» **YOUR INSTRUCTIONS**
Please output the lines of the records below as a JSON list of strings, one string per line and blank lines omitted, starting with the line that contains "The height and width of the screenshot is (827, 1215)." and going on through the line that contains "click(x=39, y=661)". Include both of those lines and nothing outside that range.

Rows from a dataset

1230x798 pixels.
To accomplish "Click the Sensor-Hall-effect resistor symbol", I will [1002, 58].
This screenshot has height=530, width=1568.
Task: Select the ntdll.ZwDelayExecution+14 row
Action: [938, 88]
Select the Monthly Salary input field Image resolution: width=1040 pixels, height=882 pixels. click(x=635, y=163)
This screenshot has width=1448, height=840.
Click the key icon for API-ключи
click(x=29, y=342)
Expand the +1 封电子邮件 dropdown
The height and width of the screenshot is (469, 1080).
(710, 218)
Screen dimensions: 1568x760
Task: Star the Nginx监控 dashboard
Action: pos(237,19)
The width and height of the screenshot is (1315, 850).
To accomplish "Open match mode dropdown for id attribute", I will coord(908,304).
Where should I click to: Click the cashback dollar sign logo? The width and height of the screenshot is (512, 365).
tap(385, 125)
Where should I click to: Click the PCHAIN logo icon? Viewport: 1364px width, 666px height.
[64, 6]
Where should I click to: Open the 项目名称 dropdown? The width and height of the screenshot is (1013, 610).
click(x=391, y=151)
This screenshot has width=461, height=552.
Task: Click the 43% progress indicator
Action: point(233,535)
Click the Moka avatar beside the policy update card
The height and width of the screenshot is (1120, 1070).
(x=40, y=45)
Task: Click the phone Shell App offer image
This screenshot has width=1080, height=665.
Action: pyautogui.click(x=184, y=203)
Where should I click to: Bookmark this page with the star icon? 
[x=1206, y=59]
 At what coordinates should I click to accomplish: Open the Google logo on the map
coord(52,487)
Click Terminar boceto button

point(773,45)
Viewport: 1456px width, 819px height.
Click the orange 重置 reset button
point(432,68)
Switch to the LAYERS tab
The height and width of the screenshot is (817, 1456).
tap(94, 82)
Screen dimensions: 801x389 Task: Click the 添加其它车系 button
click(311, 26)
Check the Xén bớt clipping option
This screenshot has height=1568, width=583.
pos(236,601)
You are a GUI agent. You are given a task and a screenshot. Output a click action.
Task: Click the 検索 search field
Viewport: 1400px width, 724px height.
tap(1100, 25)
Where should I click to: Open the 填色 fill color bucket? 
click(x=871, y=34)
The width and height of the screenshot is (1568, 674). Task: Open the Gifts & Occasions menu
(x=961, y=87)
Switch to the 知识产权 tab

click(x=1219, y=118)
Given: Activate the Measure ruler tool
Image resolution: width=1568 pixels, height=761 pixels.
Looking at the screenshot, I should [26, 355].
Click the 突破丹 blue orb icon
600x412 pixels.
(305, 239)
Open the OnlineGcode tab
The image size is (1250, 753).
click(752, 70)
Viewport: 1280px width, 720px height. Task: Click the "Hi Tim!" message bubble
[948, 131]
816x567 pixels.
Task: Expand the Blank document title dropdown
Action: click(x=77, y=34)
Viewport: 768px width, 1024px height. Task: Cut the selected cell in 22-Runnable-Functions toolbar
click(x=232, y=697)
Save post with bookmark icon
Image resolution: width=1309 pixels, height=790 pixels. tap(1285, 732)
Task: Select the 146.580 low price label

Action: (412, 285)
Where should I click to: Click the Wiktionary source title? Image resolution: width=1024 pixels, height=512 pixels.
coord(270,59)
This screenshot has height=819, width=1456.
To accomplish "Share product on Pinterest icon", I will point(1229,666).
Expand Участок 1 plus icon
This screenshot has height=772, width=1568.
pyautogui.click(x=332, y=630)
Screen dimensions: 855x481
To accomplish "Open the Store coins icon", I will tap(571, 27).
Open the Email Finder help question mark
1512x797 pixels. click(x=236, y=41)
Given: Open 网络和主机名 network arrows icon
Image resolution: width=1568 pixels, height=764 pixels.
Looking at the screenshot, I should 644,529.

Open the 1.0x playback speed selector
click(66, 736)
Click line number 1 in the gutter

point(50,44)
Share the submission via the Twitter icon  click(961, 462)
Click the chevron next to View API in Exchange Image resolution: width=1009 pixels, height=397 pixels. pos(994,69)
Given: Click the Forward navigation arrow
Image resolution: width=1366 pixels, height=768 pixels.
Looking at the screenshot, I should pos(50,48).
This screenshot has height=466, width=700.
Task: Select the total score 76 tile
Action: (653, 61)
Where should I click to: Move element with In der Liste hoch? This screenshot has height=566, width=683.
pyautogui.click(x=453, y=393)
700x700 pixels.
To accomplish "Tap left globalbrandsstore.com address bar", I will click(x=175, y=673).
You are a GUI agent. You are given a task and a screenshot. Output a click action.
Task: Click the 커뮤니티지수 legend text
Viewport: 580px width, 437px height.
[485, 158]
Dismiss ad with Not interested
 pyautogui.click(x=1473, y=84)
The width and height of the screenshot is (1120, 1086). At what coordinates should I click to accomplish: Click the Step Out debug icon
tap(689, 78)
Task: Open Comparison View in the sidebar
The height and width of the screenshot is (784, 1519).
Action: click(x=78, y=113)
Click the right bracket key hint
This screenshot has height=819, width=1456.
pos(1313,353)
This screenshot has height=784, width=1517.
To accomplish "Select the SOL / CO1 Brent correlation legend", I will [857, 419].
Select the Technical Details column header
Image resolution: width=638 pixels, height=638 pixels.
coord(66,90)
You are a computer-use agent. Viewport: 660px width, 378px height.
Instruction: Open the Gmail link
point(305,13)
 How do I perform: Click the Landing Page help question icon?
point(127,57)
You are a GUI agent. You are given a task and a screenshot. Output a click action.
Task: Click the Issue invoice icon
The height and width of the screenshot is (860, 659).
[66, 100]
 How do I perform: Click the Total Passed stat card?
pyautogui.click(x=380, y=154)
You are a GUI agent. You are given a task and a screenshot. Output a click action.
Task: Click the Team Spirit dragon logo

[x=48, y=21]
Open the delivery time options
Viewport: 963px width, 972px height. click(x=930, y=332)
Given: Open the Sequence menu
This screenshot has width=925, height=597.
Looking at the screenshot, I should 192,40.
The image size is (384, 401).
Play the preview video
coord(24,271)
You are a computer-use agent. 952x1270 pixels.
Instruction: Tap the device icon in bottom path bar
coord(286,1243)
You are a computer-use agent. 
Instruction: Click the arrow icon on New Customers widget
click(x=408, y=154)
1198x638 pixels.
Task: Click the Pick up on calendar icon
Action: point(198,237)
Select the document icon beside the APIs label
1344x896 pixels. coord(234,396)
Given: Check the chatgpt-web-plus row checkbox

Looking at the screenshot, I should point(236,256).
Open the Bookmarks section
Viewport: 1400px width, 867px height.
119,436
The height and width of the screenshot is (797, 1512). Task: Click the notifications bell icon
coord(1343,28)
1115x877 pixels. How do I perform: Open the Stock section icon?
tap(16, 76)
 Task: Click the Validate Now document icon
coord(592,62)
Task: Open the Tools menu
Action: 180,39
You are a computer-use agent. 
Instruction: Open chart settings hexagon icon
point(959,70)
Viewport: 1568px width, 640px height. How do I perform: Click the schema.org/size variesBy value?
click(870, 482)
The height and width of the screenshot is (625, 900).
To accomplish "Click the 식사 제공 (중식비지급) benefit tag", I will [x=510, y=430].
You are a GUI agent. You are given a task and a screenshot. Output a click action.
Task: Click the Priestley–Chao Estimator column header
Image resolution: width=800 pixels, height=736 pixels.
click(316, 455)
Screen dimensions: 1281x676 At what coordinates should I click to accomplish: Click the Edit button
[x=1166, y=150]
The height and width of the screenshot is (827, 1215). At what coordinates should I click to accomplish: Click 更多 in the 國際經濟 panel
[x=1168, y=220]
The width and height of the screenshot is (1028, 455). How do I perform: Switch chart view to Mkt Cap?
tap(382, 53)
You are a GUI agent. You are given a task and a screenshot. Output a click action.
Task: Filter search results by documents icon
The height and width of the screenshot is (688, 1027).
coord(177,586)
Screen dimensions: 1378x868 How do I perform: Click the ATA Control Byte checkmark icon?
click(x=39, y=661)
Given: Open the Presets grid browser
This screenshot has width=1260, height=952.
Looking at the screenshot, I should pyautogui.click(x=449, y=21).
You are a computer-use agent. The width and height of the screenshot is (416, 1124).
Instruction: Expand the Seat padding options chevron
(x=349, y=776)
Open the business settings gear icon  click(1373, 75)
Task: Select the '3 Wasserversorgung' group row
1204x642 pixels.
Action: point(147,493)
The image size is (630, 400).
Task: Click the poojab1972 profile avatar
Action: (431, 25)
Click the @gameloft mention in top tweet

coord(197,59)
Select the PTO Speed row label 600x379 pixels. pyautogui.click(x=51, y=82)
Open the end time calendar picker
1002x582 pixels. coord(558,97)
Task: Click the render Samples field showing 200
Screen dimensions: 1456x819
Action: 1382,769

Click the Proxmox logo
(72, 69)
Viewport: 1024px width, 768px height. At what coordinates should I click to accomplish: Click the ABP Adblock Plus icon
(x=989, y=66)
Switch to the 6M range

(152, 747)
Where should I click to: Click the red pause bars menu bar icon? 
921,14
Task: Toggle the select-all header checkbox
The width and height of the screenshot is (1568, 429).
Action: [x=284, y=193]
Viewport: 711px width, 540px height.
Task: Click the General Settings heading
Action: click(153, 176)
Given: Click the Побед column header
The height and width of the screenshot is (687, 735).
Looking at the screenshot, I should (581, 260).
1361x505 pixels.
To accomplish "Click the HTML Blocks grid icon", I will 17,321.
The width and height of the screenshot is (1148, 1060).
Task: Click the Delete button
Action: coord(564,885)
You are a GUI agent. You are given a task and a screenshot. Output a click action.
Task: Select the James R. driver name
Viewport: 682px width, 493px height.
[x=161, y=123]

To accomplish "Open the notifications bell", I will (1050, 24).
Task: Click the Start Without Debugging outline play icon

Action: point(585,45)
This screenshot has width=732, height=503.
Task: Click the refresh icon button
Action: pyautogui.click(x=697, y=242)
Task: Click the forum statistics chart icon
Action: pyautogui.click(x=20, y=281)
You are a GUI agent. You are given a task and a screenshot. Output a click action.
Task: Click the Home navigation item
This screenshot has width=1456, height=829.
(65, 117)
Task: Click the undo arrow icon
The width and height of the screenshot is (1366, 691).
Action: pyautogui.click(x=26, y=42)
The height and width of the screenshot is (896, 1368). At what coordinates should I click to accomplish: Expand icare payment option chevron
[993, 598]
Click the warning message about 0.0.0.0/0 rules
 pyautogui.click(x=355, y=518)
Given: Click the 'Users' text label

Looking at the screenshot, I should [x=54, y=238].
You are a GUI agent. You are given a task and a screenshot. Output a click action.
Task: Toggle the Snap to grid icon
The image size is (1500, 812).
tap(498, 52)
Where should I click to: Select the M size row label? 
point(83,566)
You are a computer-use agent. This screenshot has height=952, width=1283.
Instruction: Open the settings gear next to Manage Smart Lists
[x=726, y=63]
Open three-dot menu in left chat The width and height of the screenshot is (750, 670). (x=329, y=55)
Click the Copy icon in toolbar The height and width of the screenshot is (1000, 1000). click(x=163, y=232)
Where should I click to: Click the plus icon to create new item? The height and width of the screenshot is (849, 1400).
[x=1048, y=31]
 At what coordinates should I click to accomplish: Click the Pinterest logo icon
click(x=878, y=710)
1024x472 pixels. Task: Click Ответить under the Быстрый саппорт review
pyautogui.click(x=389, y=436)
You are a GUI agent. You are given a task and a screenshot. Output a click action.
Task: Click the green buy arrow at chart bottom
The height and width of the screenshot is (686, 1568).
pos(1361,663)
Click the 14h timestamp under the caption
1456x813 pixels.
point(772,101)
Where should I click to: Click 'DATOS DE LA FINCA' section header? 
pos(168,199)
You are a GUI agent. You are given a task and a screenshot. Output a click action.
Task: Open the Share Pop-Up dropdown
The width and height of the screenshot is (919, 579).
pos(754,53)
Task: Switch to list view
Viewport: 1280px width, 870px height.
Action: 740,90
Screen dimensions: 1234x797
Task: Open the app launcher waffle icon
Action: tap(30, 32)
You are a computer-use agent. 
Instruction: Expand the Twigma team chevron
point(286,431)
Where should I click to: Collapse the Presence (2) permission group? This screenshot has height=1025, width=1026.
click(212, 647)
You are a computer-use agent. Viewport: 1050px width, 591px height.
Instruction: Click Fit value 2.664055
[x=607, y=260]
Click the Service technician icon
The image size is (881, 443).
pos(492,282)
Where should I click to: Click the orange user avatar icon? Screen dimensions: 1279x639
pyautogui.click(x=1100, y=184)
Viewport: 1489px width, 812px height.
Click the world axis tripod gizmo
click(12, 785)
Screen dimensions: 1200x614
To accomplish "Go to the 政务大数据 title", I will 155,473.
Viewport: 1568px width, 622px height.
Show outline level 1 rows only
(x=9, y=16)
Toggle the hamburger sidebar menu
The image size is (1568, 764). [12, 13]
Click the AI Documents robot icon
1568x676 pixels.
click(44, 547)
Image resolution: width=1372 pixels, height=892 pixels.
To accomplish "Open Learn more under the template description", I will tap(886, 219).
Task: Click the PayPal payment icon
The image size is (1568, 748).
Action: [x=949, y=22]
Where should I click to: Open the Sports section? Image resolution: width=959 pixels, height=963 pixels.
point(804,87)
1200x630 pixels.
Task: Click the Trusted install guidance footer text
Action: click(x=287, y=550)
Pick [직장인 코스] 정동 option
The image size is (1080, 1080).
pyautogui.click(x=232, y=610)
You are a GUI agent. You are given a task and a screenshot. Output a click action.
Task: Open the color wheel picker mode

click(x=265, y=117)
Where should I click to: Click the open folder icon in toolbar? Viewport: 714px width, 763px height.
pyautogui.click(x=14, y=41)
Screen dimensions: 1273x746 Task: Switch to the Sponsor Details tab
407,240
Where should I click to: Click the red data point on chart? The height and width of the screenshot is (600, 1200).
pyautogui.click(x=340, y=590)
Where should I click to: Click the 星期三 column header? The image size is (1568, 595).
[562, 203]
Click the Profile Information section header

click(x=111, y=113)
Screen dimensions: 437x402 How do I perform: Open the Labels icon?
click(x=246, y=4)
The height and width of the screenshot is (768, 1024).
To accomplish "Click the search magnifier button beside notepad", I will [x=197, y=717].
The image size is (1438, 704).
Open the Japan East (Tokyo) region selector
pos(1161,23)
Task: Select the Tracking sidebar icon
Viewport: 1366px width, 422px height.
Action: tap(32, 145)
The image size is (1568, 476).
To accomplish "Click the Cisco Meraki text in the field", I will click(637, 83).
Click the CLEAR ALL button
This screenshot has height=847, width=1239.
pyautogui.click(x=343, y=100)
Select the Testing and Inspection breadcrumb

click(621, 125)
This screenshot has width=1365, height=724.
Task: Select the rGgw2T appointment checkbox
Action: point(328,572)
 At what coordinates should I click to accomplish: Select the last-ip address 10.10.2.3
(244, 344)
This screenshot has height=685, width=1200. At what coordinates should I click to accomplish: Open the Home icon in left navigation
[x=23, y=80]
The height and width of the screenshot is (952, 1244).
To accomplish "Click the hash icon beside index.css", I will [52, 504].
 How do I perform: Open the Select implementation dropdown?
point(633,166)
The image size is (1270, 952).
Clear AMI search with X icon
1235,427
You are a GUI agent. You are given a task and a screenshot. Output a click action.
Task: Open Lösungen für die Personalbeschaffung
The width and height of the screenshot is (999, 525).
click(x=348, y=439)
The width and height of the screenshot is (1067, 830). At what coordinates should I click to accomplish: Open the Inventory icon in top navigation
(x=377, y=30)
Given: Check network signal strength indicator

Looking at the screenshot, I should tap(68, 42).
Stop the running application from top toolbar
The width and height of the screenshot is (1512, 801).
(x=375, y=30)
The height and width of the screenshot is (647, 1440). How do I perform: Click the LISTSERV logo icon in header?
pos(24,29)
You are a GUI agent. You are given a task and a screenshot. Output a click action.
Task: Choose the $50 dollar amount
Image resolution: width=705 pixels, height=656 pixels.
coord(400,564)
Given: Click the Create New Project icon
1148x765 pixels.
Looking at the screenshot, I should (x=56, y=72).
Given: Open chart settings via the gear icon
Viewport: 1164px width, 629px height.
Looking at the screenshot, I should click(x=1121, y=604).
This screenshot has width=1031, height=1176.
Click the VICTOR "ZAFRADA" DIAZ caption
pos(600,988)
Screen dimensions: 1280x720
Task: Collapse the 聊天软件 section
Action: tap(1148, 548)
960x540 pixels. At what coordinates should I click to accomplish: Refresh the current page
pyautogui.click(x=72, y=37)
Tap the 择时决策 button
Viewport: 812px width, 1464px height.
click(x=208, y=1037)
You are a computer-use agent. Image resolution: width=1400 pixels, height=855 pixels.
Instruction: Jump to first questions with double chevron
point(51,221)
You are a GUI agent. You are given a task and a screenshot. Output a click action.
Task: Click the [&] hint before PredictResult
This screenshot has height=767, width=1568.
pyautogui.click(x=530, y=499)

» **WORKED ANSWER**
[
  "The height and width of the screenshot is (827, 1215). At what coordinates should I click to accomplish: Click 更多 in the 國際經濟 panel",
  "[x=1168, y=220]",
  "The width and height of the screenshot is (1028, 455). How do I perform: Switch chart view to Mkt Cap?",
  "tap(382, 53)",
  "You are a GUI agent. You are given a task and a screenshot. Output a click action.",
  "Task: Filter search results by documents icon",
  "The height and width of the screenshot is (688, 1027).",
  "coord(177,586)",
  "Screen dimensions: 1378x868 How do I perform: Click the ATA Control Byte checkmark icon?",
  "click(x=39, y=661)"
]